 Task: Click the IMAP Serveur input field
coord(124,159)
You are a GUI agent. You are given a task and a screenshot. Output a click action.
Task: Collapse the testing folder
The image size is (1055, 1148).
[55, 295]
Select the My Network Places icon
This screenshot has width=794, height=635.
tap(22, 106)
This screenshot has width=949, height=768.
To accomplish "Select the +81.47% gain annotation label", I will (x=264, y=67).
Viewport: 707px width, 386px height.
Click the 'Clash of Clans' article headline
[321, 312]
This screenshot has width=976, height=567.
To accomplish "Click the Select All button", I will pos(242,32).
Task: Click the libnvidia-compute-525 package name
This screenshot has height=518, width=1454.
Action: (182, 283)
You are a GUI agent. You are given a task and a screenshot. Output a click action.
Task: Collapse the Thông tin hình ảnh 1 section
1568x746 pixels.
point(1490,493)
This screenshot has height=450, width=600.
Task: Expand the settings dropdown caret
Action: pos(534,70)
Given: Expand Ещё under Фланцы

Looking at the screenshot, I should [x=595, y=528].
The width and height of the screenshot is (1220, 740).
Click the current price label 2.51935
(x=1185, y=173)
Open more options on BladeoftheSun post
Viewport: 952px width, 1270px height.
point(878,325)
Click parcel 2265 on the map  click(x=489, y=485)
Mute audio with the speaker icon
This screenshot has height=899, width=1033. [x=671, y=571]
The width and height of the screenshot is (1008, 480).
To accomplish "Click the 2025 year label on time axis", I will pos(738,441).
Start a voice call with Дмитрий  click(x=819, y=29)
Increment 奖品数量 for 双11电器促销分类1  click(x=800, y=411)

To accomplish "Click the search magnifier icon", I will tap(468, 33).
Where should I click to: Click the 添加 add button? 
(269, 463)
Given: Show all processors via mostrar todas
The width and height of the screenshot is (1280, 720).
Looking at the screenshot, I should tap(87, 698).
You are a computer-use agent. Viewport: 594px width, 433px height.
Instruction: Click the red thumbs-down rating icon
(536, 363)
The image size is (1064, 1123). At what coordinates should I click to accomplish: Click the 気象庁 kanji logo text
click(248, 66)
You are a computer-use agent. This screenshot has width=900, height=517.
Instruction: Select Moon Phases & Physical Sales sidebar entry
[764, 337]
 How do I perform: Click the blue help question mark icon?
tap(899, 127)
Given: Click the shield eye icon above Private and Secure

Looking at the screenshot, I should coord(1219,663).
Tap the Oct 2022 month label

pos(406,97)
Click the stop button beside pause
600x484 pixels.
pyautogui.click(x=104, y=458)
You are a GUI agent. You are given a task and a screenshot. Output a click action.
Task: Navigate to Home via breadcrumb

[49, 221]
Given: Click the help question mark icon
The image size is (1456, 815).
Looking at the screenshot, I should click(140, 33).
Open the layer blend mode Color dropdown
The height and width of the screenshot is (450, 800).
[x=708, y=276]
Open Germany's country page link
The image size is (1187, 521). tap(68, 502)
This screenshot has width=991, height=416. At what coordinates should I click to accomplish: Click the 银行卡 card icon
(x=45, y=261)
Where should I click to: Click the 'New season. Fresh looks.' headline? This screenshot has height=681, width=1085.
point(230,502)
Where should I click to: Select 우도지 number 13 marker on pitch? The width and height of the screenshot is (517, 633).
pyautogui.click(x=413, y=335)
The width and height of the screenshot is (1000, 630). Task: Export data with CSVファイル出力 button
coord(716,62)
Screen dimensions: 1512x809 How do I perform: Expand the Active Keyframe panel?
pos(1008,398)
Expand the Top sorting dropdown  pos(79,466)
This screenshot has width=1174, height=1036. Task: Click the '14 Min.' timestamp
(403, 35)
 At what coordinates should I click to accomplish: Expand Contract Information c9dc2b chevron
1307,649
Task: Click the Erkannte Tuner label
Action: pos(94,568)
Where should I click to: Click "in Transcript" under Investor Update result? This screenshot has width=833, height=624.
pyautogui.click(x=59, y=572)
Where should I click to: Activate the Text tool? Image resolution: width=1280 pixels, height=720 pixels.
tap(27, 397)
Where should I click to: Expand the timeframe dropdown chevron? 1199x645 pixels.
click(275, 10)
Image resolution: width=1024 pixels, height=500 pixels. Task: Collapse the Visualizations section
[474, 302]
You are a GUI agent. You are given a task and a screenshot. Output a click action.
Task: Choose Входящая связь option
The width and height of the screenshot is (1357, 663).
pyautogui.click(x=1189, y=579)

* **Try it**: If a line in the records above has the word "computer", copy it out.

* **Response**:
You are a computer-use agent. Viewport: 594px width, 433px height.
You are a computer-use agent. This screenshot has width=900, height=517.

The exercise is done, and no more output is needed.